Abstract:
These facts argue against the gain-of-function synucleinopathy hypothesis, which proposes that Lewy pathology causes Parkinson\'s disease: (1) most brains from people without neurological symptoms have multiple pathologies; (2) neither pathology type nor distribution correlate with disease severity or progression in Parkinson\'s disease; (3) aggregated α-synuclein in the form of Lewy bodies is not a space-occupying lesion but the insoluble fraction of its precursor, soluble monomeric α-synuclein; (4) pathology spread is passive, occurring by irreversible nucleation, not active replication; and (5) low cerebrospinal fluid α-synuclein levels predict brain atrophy and clinical disease progression.
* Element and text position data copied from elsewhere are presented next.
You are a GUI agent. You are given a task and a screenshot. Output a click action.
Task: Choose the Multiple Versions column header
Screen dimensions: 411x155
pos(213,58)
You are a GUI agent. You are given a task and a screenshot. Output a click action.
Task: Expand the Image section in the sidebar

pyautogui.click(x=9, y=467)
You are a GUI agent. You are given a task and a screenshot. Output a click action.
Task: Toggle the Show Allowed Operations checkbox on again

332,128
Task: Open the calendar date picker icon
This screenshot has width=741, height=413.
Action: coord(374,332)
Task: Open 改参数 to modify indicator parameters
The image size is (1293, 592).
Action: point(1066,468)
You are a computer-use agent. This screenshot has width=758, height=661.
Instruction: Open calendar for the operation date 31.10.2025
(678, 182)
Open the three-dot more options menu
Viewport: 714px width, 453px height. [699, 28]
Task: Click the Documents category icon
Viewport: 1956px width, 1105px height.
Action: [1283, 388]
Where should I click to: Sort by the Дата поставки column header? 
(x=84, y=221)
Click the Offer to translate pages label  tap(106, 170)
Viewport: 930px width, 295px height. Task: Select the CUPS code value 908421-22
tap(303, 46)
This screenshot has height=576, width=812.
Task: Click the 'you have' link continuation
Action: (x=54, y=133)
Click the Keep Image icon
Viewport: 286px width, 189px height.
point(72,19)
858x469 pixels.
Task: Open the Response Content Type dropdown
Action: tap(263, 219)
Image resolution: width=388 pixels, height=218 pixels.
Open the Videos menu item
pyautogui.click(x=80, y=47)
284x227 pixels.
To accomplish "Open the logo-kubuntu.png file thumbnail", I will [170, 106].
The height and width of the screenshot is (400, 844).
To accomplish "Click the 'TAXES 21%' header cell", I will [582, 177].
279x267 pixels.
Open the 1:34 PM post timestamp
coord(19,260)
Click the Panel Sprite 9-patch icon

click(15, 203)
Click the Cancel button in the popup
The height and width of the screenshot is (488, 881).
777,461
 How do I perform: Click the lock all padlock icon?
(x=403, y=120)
The transformation of α-synuclein into Lewy pathology may occur as a response to biological, toxic, or infectious stressors whose persistence perpetuates the nucleation process, depleting normal α-synuclein and eventually leading to Parkinson\'s symptoms from neuronal death. We propose testing the loss-of-function synucleinopenia hypothesis by evaluating the clinical and neurodegenerative rescue effect of replenishing the levels of monomeric α-synuclein.
摘要:
这些事实与获得功能的突触核蛋白病假说相反,其中提出路易病理导致帕金森病:(1)大多数来自没有神经症状的人的大脑有多种病理;(2)病理类型和分布与帕金森病的疾病严重程度或进展都不相关;(3)以路易体形式聚集的α-突触核蛋白不是占位性病变,而是其前体的不溶性部分,可溶性单体α-突触核蛋白;(4)病理传播是被动的,通过不可逆成核发生,不活跃的复制;和(5)低脑脊液α-突触核蛋白水平预测脑萎缩和临床疾病进展。α-突触核蛋白转化为路易病理可能是对生物学的反应,有毒,或传染性应激源,其持久性延续了成核过程,消耗正常的α-突触核蛋白并最终导致神经元死亡导致帕金森病症状。我们建议通过评估补充单体α-突触核蛋白水平的临床和神经退行性挽救作用来测试功能丧失突触核蛋白减少假说。